*** Opening RECORDS FOR THIS TASK ***

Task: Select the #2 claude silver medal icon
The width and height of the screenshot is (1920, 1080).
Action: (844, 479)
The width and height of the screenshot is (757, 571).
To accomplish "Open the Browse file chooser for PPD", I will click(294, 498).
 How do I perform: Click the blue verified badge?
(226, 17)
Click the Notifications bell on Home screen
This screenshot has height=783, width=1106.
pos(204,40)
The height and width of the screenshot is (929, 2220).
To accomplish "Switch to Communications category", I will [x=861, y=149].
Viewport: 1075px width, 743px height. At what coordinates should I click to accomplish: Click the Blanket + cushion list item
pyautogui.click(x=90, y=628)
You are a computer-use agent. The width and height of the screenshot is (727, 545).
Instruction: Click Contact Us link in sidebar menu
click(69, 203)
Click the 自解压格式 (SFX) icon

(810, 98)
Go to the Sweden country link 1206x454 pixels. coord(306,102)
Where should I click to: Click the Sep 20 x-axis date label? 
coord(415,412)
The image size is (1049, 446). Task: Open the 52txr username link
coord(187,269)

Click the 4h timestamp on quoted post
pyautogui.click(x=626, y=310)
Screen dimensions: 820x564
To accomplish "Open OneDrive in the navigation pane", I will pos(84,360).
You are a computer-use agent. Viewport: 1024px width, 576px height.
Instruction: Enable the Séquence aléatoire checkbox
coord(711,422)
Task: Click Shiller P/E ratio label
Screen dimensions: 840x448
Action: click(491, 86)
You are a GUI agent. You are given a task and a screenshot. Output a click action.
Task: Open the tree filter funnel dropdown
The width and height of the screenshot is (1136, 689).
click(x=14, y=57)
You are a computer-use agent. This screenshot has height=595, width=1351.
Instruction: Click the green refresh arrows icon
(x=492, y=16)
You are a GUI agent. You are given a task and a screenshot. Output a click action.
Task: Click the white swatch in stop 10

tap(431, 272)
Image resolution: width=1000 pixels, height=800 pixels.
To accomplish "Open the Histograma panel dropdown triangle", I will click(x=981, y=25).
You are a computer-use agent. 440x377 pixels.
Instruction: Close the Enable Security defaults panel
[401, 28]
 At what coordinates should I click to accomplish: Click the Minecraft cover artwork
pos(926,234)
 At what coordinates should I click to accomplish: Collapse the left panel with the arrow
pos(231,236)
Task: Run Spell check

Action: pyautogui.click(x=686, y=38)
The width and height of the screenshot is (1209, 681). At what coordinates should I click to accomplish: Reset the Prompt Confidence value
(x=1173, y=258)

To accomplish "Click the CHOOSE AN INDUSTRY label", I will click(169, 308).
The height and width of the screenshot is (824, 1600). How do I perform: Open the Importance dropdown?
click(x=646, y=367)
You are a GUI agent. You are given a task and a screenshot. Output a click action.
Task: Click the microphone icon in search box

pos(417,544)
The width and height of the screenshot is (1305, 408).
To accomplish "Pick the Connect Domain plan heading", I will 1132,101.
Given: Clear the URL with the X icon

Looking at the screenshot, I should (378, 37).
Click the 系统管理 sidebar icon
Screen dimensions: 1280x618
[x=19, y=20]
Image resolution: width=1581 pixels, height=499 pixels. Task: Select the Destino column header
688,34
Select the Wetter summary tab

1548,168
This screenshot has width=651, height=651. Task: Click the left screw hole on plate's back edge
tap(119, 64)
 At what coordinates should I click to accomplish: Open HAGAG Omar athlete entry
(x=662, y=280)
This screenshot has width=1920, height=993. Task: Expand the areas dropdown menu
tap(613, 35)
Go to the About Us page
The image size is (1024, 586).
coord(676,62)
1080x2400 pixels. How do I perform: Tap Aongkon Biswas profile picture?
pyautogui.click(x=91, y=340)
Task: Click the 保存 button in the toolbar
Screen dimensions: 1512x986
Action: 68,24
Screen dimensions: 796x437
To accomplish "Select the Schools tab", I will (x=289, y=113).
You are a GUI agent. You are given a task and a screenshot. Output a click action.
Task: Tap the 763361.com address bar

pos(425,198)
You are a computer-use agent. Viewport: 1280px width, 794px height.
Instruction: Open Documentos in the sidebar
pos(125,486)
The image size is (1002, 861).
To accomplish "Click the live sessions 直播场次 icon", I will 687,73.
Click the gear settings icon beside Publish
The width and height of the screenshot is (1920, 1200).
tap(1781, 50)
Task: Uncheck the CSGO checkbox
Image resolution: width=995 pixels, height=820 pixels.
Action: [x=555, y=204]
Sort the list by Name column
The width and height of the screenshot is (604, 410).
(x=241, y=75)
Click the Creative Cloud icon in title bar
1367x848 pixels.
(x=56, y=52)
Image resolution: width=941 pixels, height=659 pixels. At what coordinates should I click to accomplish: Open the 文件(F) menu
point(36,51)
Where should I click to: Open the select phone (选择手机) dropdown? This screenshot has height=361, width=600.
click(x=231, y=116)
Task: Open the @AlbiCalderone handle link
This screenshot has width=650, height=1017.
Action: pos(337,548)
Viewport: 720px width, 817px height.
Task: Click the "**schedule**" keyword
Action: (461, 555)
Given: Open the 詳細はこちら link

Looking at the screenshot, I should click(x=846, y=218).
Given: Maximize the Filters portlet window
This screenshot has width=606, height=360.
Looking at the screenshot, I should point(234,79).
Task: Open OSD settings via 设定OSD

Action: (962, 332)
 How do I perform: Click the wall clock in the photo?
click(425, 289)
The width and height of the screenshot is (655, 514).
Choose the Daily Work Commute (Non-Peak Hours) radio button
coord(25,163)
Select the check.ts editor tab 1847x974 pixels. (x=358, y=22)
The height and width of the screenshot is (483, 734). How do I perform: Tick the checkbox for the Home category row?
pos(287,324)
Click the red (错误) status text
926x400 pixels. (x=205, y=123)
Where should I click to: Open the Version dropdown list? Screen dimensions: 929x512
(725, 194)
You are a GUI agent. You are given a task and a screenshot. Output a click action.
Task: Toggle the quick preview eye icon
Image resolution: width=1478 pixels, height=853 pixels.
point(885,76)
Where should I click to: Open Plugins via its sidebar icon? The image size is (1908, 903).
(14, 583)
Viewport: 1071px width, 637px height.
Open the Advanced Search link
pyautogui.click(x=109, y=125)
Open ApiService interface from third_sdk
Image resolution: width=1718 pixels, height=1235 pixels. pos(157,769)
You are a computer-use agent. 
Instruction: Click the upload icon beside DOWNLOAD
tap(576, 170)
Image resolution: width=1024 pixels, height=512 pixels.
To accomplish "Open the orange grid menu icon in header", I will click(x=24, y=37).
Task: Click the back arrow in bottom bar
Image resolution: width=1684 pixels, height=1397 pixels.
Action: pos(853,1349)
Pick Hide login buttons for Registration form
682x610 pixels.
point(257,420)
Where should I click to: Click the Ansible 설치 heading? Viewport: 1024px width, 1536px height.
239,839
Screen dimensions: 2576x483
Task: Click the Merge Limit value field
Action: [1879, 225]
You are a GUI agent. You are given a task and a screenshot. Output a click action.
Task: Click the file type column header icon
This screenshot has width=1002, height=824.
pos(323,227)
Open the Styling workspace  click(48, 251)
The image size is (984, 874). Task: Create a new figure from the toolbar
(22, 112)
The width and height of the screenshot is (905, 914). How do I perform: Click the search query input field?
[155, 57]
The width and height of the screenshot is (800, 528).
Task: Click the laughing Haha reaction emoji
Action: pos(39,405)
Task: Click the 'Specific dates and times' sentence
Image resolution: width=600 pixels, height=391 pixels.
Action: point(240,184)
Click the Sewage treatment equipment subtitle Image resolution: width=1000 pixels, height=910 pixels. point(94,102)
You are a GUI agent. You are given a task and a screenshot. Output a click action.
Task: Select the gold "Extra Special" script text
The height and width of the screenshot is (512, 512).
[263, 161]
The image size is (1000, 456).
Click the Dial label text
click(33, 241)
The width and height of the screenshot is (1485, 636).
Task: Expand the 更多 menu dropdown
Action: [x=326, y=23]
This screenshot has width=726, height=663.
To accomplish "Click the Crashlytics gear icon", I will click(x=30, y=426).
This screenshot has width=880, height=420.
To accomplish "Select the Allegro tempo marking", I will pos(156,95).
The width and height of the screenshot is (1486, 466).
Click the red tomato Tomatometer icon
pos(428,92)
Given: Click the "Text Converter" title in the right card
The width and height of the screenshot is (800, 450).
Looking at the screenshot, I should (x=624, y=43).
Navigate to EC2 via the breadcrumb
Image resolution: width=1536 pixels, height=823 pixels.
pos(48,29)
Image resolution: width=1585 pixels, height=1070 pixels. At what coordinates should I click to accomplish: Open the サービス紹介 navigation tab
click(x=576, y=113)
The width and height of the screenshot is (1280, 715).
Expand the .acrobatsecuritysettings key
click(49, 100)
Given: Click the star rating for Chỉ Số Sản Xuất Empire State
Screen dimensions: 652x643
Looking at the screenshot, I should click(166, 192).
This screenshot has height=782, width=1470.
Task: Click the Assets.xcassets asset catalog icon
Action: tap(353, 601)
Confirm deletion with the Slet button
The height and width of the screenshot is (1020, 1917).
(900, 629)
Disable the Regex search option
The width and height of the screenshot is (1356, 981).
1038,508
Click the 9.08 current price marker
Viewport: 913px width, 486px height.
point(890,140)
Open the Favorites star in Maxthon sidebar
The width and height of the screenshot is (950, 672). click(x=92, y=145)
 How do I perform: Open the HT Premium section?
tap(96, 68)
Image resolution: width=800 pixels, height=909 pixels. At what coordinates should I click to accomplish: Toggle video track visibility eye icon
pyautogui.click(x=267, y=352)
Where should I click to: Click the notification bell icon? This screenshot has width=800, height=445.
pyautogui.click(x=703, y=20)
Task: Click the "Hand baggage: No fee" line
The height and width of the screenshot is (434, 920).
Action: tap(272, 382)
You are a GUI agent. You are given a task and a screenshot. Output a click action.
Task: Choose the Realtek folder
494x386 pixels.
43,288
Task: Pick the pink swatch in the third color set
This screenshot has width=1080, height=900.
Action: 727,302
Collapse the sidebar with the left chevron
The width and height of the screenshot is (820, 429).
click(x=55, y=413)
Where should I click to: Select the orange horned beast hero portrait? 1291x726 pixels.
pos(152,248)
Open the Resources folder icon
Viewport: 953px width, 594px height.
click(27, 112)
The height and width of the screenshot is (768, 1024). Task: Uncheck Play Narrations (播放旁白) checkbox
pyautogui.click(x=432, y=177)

*** Closing RECORDS FOR THIS TASK ***

● **TASK DETAILS**
From the material above, copy exactly the lines between the line holding "Click the Sewage" and the line holding "This screenshot has width=726, height=663.", inclusive, and only those.

● **YOUR SOLUTION**
Click the Sewage treatment equipment subtitle Image resolution: width=1000 pixels, height=910 pixels. point(94,102)
You are a GUI agent. You are given a task and a screenshot. Output a click action.
Task: Select the gold "Extra Special" script text
The height and width of the screenshot is (512, 512).
[263, 161]
The image size is (1000, 456).
Click the Dial label text
click(33, 241)
The width and height of the screenshot is (1485, 636).
Task: Expand the 更多 menu dropdown
Action: [x=326, y=23]
This screenshot has width=726, height=663.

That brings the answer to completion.